The wins give Democrats the a 50-50 tie in the Senate. With Vice President-elect Kamala Harris holding the tiebreaking vote, the twin Georgia victories deliver Senate control to the Democrats.
Both men made history: Warnock will be Georgia's first Black senator while Ossoff will be Georgia's first Jewish senator, as well as the first Jewish senator elected from any Deep South state since Reconstruction.
The results solidified Georgia's status as a battleground state, the result of rapid growth in the state's Black voter population, a shift to the Democrats among voters
of all races in Atlanta’s booming suburbs, and the massive work of grassroots mobilization groups in registering voters and encouraging them to the polls.
With Ossoff ’s lead over Perdue now at nearly 25,000 votes, AP and television networks declared the Democrat the victor late Wednesday afternoon.
Final votes were still being counted.
But Republicans were pessimistic, with most of the remaining uncounted ballots coming from the Atlanta and Savannah regions – areas where Democrats have piled up significant majorities.

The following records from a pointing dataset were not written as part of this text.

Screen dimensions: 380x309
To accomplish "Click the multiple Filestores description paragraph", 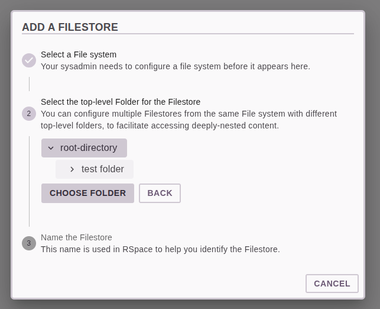I will click(189, 120).
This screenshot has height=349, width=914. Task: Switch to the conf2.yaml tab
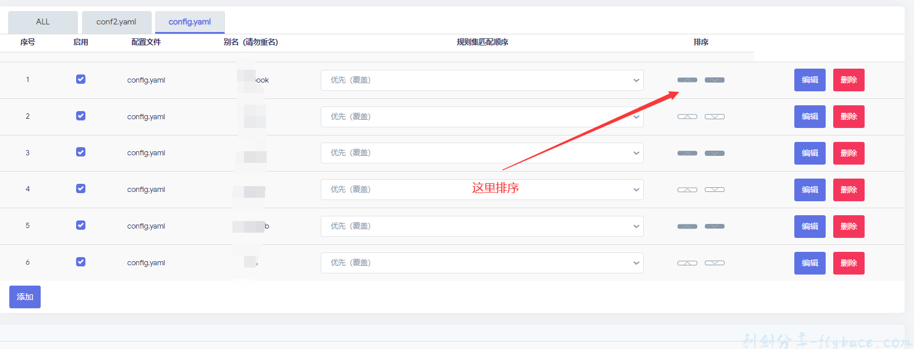coord(116,22)
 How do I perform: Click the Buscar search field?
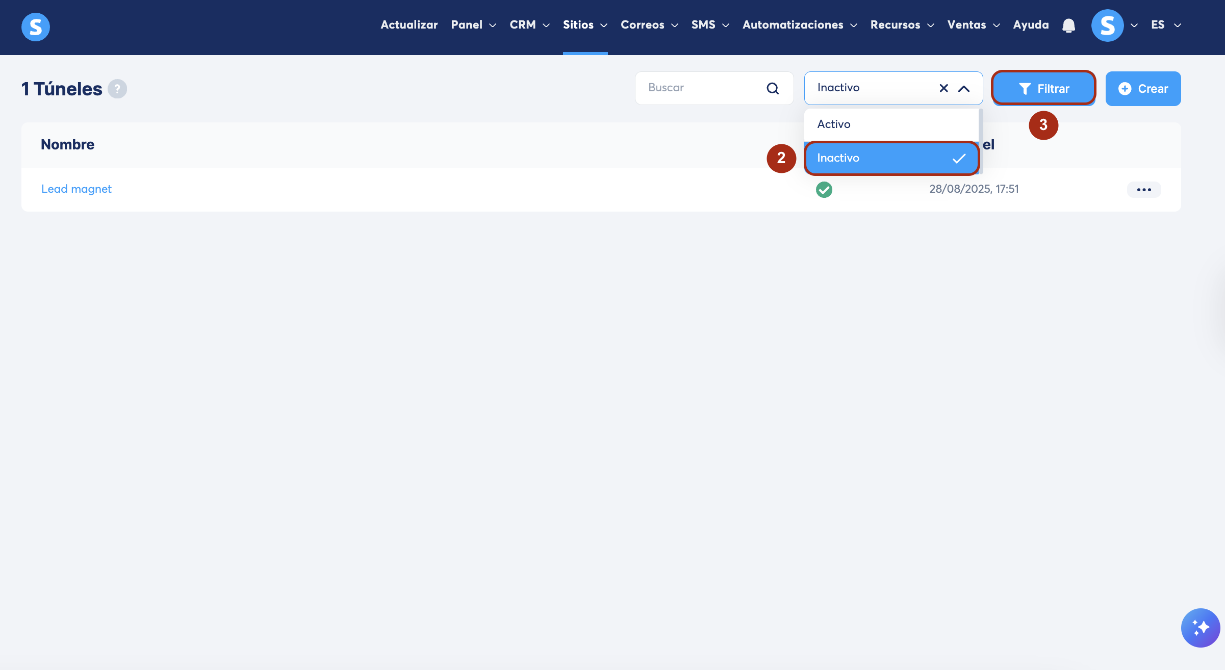coord(701,88)
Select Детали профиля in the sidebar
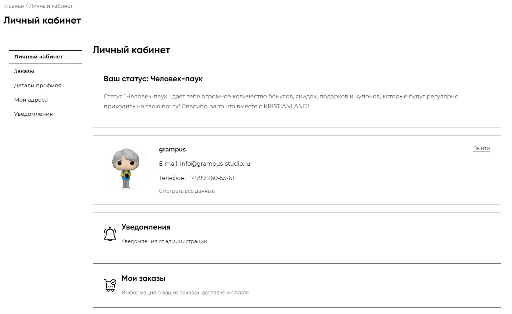 37,86
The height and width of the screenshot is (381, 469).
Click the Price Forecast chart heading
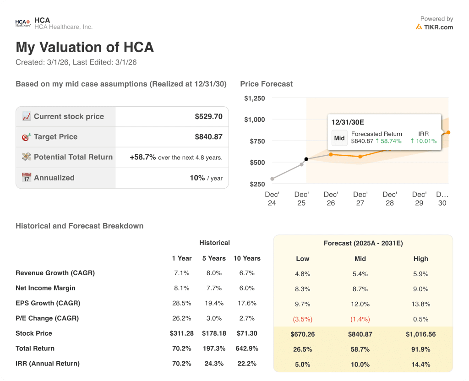click(x=267, y=84)
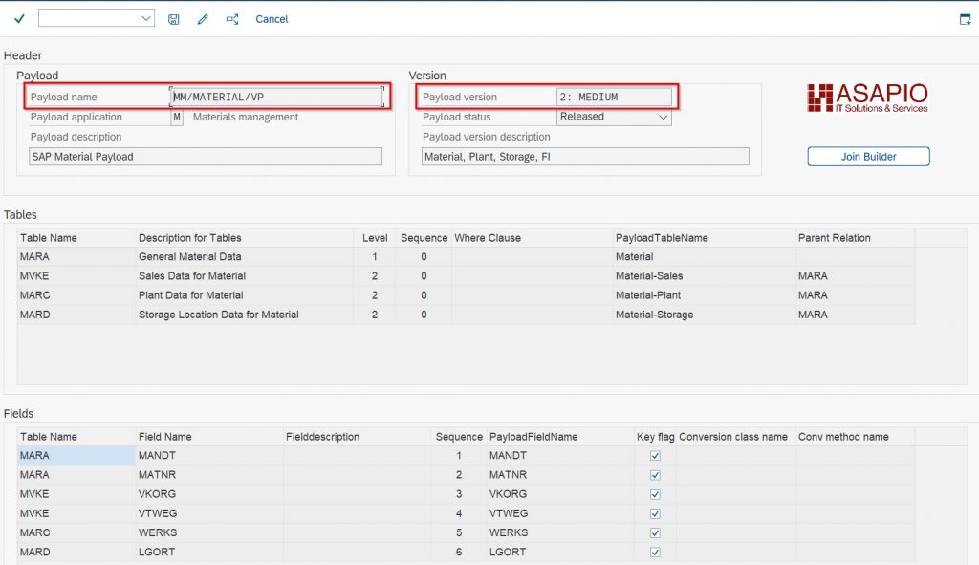The image size is (979, 565).
Task: Click the window layout icon at top right
Action: point(965,19)
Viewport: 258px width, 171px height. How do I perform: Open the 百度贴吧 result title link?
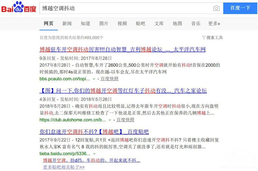(94, 132)
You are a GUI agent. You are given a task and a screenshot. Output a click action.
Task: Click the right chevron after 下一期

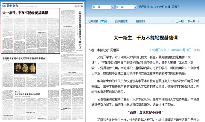(198, 22)
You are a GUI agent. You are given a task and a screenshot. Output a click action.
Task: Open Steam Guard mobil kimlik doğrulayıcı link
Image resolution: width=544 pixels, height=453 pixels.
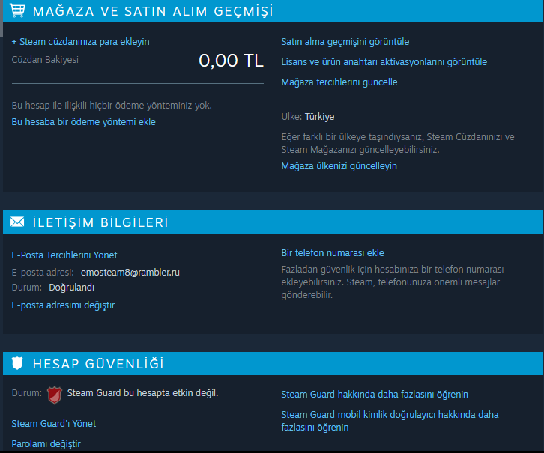coord(390,421)
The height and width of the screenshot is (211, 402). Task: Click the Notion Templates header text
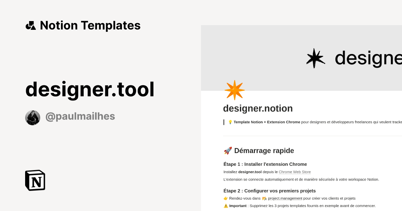(90, 25)
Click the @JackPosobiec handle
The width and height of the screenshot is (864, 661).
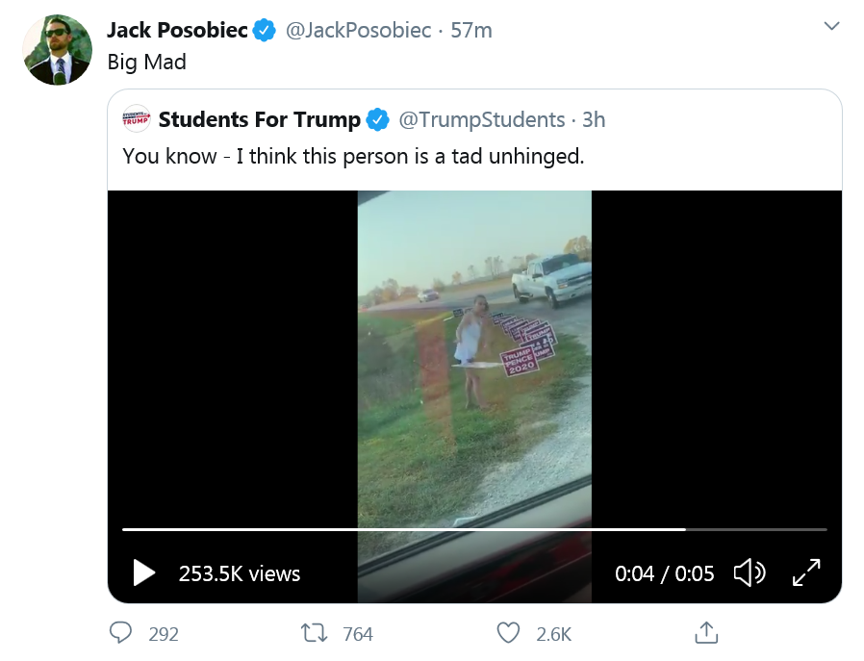(358, 30)
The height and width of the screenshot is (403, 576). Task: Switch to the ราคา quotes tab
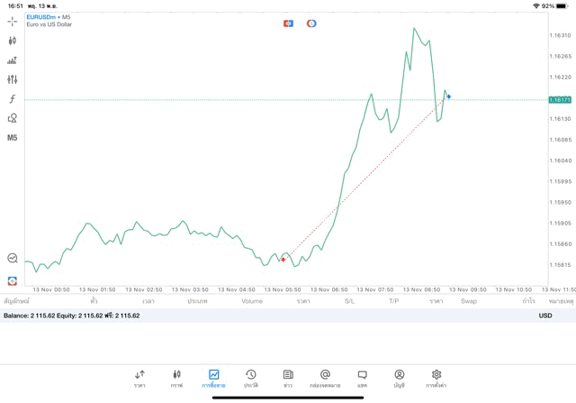[x=140, y=378]
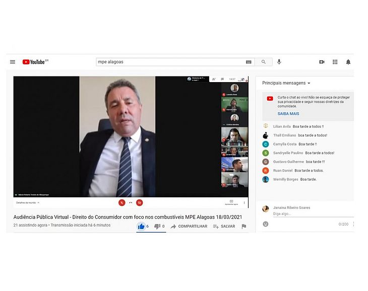Screen dimensions: 368x291
Task: Open the create video camera icon
Action: 322,62
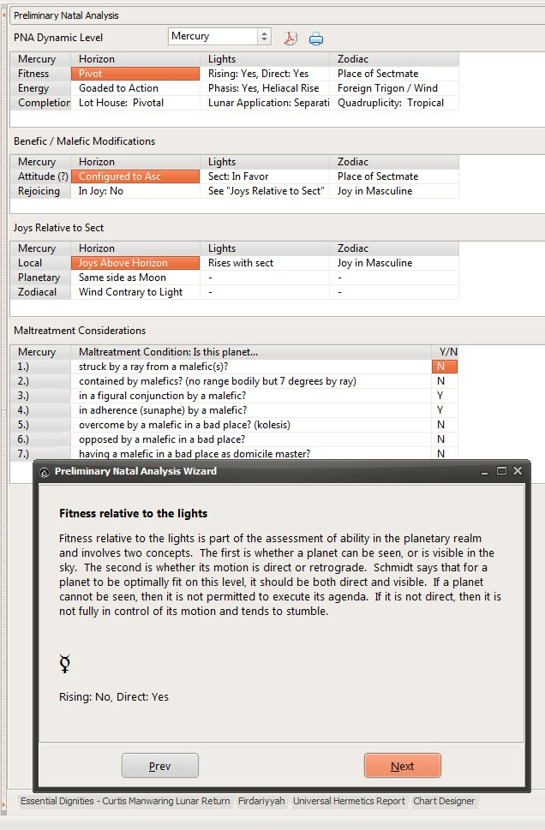Click the Joys Above Horizon cell

tap(135, 263)
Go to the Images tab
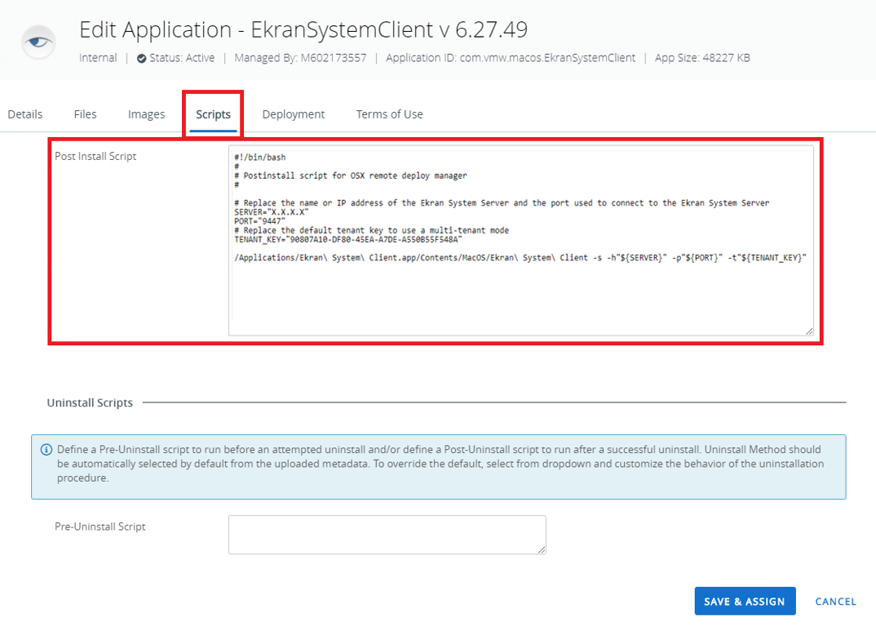The width and height of the screenshot is (876, 627). [147, 114]
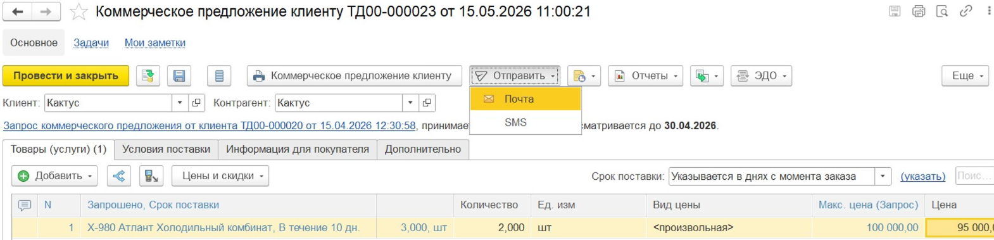This screenshot has width=994, height=240.
Task: Click the back navigation arrow
Action: pyautogui.click(x=17, y=11)
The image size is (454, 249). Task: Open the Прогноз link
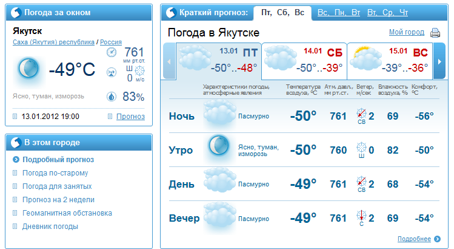[130, 116]
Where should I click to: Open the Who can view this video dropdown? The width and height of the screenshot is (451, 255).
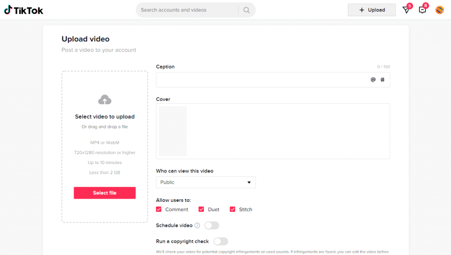pos(206,182)
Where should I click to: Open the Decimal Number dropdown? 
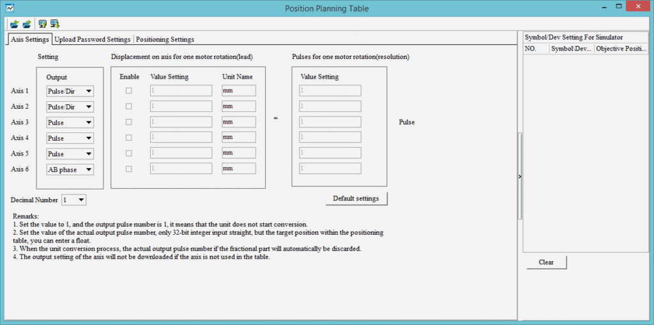pyautogui.click(x=73, y=200)
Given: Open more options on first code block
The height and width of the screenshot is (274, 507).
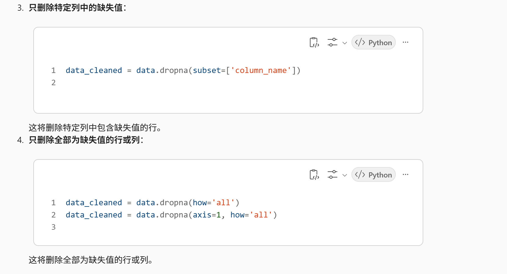Looking at the screenshot, I should pyautogui.click(x=406, y=42).
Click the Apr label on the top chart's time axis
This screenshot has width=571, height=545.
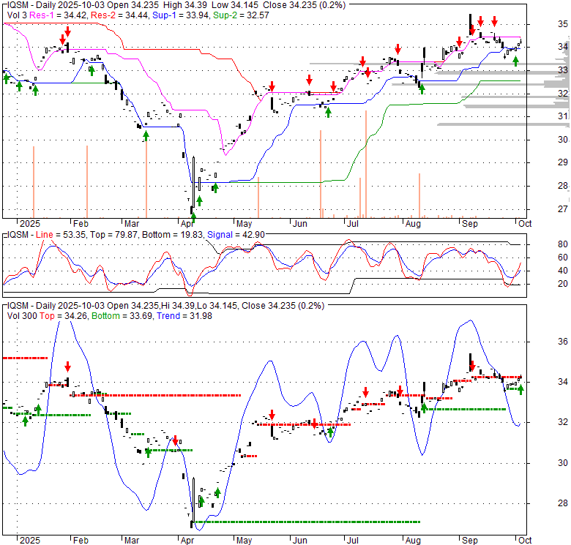tap(187, 224)
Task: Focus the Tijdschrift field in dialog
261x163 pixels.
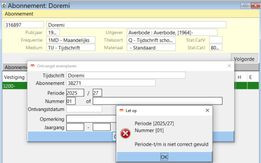Action: (126, 75)
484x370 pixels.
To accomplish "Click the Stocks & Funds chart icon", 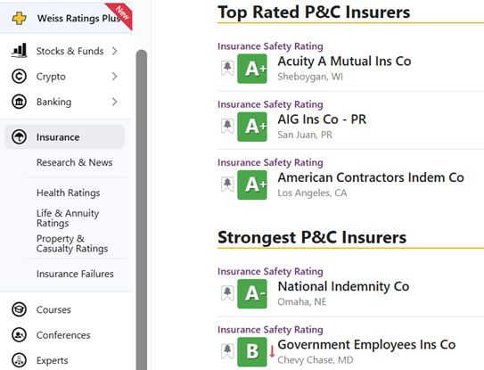I will tap(19, 51).
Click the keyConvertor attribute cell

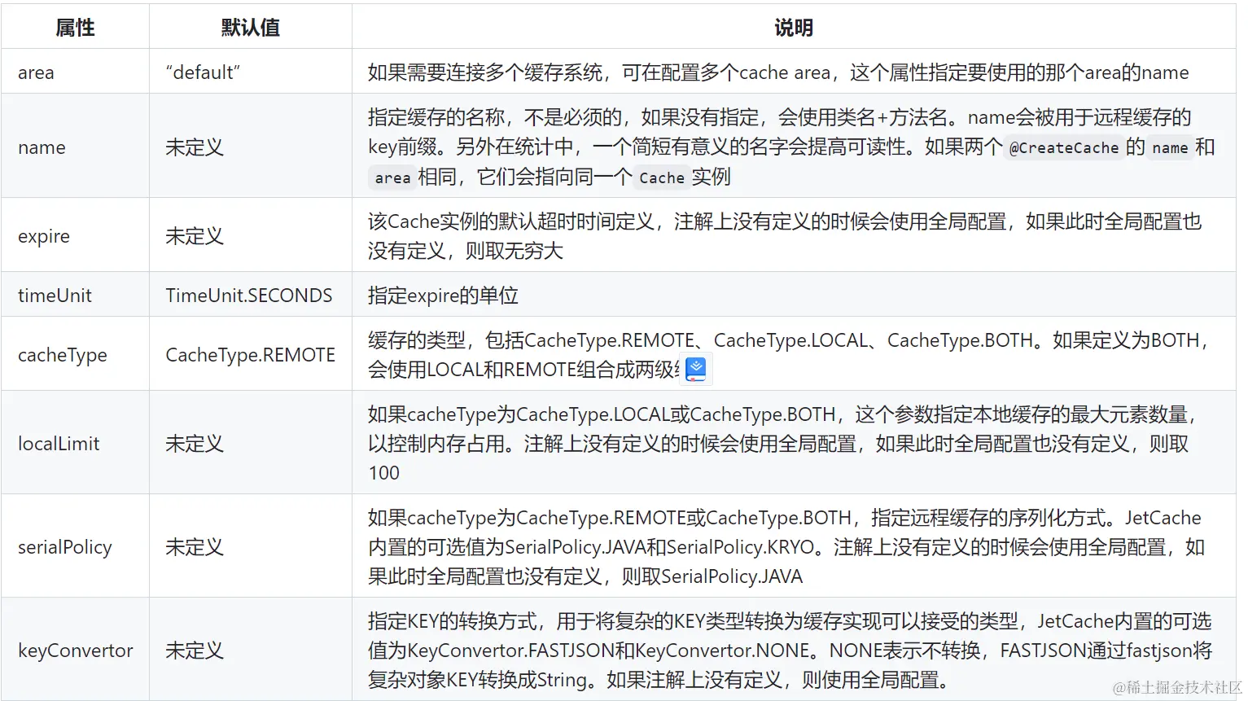tap(74, 650)
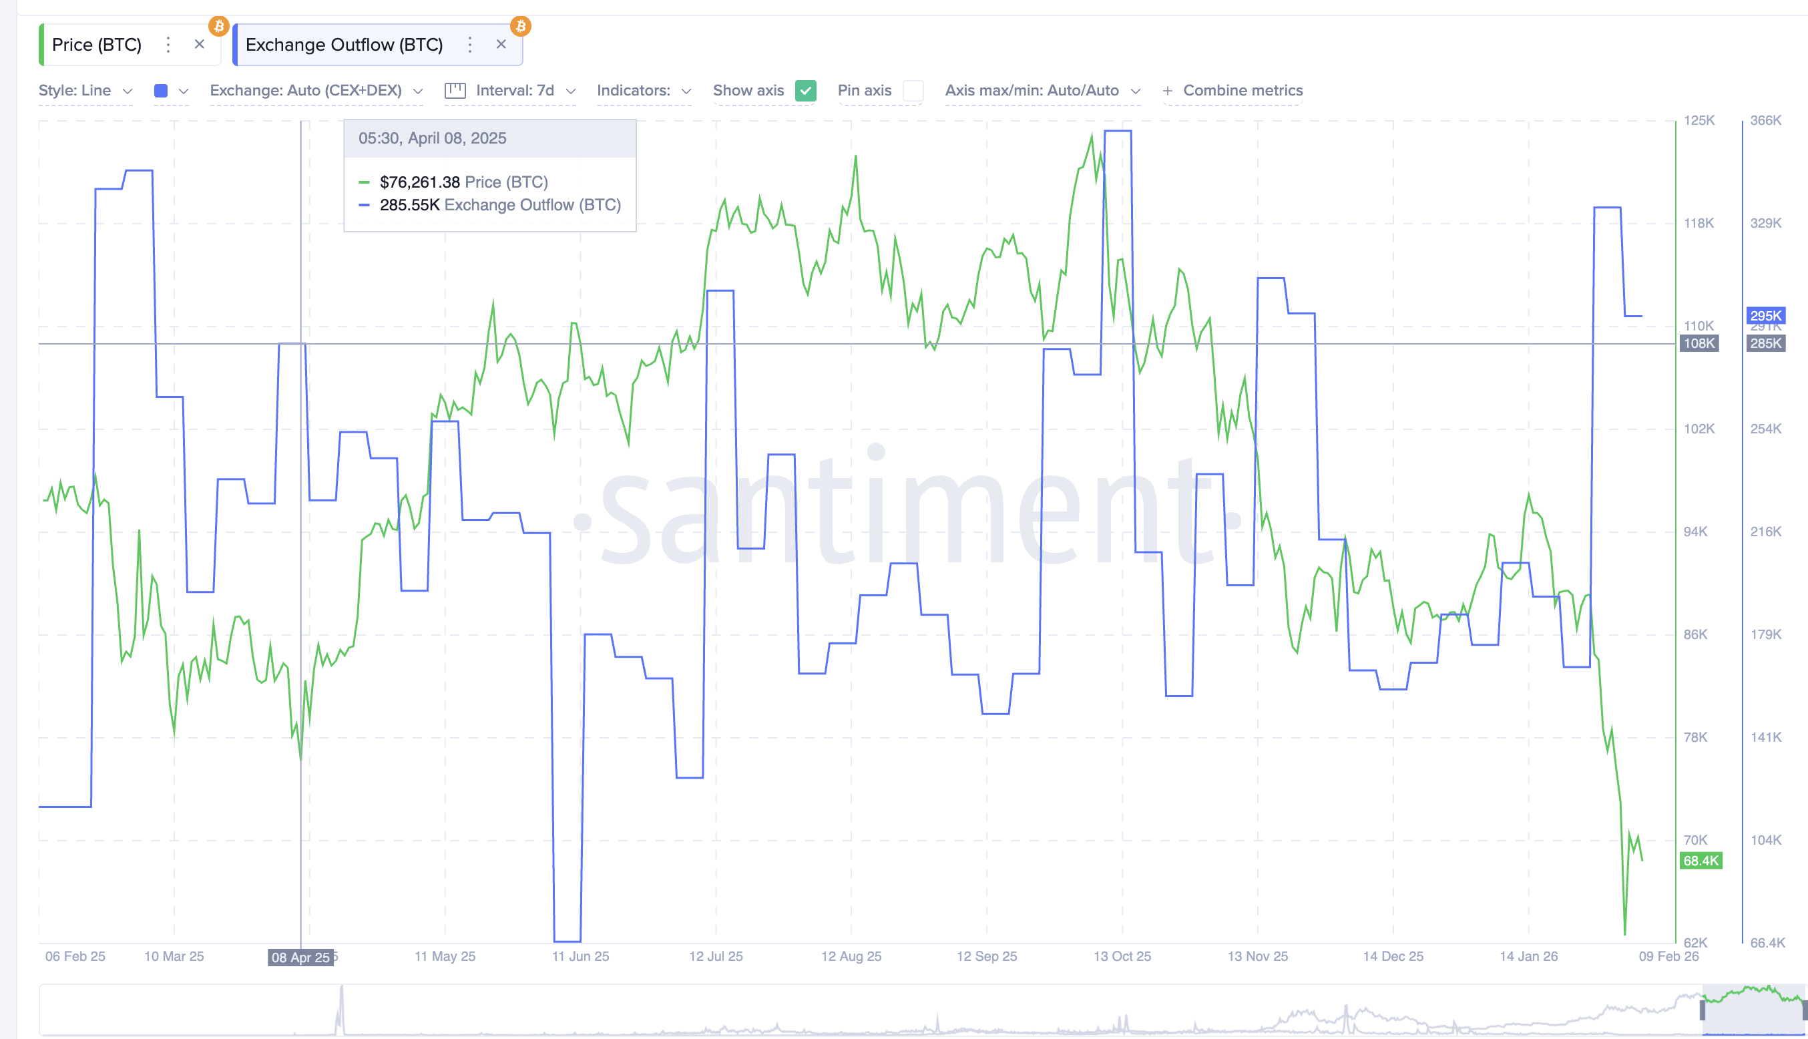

At a morning news conference, Gabriel Sterling, one of Georgia’s top elections officials, had predicted Ossoff would likely win by more than 0.5%, the margin required by Georgia law to avoid a recount.
Sterling, a lifelong Republican, was clear on who he blamed for low
GOP turnout: “President Donald J. Trump.”
“When you say your vote doesn’t count … you spark a civil war within a GOP that needed to be united to get through a tough fight like this in a state that has been trending, from the point of view of Republicans, the other direction for years now,” he said.
Even before Ossoff declared victory, Republicans were already beginning to blame Trump for the party’s poor performance, saying his baseless effort to overturn his own loss in November bitterly divided the party and undercut its candidates in Georgia, who were trying to portray a continued GOP Senate majority as a firewall against Democratic power.
“The president effectively eliminated the most potent Republican argument by refusing to acknowledge he lost in November,” said Josh Holmes, a GOP strategist close to Senate Majority
Leader Mitch Mcconnell of Kentucky.
Holmes, who described the mood of the GOP now as “boiling,” said Republicans’ embrace of Trump-era conspiracy theories had especially hurt the party among suburban voters.
The level of government aid to Americans hit hard by the COVID-19 pandemic was among the curveballs Trump threw at the Republican candidates in Georgia.
The president made an eleventh-hour pitch to increase to $2,000 the $600 checks to individuals that Congress was going to approve as part of COVID-19 relief legislation.
The Gop-controlled Senate rejected that idea, even though Perdue and Loeffler backed the increase.
Biden, speaking in Georgia on Monday, seized on the issue by promising to provide $2,000 if Democrats won control of the Senate.